Task inputs Start Marker

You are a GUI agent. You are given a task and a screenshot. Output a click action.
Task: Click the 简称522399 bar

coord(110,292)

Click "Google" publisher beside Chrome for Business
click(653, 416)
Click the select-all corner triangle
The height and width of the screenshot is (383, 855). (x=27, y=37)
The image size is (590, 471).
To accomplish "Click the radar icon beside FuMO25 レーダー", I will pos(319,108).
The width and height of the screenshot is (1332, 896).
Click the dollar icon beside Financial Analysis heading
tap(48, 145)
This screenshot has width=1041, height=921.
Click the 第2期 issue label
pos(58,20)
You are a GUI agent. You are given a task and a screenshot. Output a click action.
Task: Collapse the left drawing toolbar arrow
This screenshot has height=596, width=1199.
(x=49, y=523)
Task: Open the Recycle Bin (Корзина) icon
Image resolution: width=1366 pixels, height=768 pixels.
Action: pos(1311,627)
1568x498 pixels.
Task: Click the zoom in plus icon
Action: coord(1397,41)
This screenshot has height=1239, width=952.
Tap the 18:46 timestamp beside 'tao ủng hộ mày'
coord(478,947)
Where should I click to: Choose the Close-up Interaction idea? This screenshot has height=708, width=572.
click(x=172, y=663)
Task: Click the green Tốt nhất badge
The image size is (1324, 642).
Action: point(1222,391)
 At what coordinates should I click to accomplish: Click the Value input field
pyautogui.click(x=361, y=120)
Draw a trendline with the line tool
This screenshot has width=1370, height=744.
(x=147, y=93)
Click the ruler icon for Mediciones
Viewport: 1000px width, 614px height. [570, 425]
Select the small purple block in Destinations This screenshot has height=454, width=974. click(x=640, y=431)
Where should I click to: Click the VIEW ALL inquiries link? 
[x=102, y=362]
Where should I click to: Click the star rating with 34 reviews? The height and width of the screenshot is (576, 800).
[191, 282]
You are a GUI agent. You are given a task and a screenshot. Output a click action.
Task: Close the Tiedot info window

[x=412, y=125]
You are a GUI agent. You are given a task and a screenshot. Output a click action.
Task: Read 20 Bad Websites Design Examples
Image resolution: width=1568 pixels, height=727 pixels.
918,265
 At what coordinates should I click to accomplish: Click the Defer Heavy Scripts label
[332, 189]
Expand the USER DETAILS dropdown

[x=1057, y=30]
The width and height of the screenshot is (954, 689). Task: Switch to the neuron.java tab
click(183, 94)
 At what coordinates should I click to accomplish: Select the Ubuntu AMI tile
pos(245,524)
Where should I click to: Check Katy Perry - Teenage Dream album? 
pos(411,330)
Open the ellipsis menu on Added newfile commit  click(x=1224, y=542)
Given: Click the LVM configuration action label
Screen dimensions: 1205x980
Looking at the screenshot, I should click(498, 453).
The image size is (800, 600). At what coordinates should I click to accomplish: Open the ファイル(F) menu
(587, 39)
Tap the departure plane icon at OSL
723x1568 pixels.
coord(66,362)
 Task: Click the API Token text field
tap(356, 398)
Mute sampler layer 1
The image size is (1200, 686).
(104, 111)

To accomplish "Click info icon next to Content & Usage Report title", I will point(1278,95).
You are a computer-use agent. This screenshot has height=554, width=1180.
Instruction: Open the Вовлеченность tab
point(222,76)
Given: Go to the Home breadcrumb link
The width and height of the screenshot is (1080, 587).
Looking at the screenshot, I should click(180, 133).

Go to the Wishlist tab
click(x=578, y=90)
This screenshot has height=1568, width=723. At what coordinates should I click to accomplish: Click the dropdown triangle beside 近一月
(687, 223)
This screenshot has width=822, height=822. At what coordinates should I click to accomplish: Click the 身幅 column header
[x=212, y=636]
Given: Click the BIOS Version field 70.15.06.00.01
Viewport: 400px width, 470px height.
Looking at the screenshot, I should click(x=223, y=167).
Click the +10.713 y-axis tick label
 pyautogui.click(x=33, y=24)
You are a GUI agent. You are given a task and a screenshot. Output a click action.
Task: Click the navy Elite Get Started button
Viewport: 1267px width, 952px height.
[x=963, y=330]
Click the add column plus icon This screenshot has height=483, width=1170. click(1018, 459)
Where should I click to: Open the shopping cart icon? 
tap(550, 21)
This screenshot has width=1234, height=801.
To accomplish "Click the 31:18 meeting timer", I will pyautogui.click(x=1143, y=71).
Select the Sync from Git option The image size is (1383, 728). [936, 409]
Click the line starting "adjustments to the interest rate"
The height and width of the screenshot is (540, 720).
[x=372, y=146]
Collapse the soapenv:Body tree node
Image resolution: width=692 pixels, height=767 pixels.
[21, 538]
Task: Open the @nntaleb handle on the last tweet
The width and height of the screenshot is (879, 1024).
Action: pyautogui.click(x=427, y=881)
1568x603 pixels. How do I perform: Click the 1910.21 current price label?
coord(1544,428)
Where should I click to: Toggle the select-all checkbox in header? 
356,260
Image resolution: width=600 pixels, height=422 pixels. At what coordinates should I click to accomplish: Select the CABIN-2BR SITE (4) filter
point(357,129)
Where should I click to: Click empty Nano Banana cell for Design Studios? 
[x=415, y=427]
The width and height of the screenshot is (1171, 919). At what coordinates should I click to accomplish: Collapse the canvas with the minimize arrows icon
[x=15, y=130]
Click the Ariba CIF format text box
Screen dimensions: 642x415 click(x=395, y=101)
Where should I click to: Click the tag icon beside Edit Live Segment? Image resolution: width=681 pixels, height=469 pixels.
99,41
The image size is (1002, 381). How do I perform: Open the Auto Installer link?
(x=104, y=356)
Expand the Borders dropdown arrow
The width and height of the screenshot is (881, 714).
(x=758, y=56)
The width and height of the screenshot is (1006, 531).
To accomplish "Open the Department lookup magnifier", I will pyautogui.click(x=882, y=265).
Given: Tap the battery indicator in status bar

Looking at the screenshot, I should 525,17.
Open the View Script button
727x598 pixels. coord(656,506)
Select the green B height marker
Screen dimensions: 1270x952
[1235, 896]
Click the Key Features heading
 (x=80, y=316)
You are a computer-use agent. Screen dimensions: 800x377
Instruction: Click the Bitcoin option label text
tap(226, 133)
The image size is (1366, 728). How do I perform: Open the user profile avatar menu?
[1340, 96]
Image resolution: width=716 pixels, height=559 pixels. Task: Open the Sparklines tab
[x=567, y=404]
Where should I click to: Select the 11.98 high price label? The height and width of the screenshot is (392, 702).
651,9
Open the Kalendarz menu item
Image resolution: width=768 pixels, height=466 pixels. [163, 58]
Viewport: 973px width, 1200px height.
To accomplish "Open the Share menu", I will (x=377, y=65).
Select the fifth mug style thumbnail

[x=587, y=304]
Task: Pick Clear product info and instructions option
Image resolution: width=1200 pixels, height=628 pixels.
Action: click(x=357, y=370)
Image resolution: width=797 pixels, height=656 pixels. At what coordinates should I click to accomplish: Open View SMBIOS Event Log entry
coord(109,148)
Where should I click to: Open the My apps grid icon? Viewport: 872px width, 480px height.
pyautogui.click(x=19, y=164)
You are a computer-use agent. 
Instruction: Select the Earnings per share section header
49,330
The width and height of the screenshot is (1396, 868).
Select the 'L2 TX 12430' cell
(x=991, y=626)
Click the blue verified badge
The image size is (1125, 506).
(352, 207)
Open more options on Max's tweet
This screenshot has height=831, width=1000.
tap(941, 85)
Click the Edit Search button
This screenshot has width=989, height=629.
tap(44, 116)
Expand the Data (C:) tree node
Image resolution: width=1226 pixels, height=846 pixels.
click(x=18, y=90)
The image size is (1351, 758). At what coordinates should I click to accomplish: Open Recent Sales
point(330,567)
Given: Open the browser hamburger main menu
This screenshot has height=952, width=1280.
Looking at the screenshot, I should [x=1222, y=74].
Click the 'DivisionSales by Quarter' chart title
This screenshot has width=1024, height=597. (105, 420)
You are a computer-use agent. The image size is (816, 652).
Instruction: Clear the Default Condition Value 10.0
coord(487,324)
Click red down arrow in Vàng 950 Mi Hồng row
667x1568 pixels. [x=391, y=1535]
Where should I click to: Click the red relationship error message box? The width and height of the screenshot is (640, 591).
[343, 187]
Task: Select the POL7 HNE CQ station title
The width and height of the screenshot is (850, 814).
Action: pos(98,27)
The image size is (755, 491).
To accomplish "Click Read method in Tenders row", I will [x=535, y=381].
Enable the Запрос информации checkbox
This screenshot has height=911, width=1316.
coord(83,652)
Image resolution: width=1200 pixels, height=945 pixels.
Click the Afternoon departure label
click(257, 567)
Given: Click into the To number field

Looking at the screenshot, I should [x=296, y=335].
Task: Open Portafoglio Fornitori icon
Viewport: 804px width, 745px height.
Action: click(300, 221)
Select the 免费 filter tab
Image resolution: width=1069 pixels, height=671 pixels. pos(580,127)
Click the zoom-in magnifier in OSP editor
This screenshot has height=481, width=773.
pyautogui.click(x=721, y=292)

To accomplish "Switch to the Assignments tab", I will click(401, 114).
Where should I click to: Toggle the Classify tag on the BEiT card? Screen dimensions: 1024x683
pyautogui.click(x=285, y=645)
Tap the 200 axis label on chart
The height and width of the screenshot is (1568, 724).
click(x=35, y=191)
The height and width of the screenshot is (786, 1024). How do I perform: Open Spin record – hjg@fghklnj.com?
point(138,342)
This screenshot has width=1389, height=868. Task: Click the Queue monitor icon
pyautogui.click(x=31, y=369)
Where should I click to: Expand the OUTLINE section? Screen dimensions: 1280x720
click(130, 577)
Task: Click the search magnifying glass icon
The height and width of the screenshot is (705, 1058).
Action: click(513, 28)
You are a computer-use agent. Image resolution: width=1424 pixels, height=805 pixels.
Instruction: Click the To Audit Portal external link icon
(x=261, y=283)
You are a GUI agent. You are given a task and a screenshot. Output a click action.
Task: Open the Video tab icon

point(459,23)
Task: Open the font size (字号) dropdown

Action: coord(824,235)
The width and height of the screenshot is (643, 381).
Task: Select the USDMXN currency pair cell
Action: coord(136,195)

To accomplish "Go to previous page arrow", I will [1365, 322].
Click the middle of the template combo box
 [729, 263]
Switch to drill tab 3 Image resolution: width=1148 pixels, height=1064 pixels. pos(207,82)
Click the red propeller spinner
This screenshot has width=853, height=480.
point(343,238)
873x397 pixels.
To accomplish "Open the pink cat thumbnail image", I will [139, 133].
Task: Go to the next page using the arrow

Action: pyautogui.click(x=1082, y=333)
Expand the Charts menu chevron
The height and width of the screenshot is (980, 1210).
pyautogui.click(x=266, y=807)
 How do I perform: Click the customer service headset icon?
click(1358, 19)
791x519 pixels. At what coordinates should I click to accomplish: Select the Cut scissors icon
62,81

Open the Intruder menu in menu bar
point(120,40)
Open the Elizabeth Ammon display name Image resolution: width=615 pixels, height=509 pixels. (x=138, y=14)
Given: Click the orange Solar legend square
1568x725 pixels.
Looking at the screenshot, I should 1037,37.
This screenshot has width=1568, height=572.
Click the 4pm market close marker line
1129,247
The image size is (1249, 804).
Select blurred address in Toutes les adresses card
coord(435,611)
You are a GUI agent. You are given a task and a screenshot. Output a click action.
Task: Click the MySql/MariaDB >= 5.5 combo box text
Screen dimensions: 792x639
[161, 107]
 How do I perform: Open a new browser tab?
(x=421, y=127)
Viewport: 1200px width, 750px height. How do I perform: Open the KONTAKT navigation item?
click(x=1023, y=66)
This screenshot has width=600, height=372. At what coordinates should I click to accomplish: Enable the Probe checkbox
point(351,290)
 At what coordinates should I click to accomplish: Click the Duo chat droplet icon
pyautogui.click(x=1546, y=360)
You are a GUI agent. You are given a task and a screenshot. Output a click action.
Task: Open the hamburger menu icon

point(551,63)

Task inputs End Marker

# About this exercise
What is needed is a verbatim copy of every line in the records above from the one containing "Task: Click the 简称522399 bar" down to the one containing "This screenshot has width=1041, height=921.", both included, and nothing more.

# Solution to this exercise
Task: Click the 简称522399 bar

coord(110,292)

Click "Google" publisher beside Chrome for Business
click(653, 416)
Click the select-all corner triangle
The height and width of the screenshot is (383, 855). (x=27, y=37)
The image size is (590, 471).
To accomplish "Click the radar icon beside FuMO25 レーダー", I will pos(319,108).
The width and height of the screenshot is (1332, 896).
Click the dollar icon beside Financial Analysis heading
tap(48, 145)
This screenshot has width=1041, height=921.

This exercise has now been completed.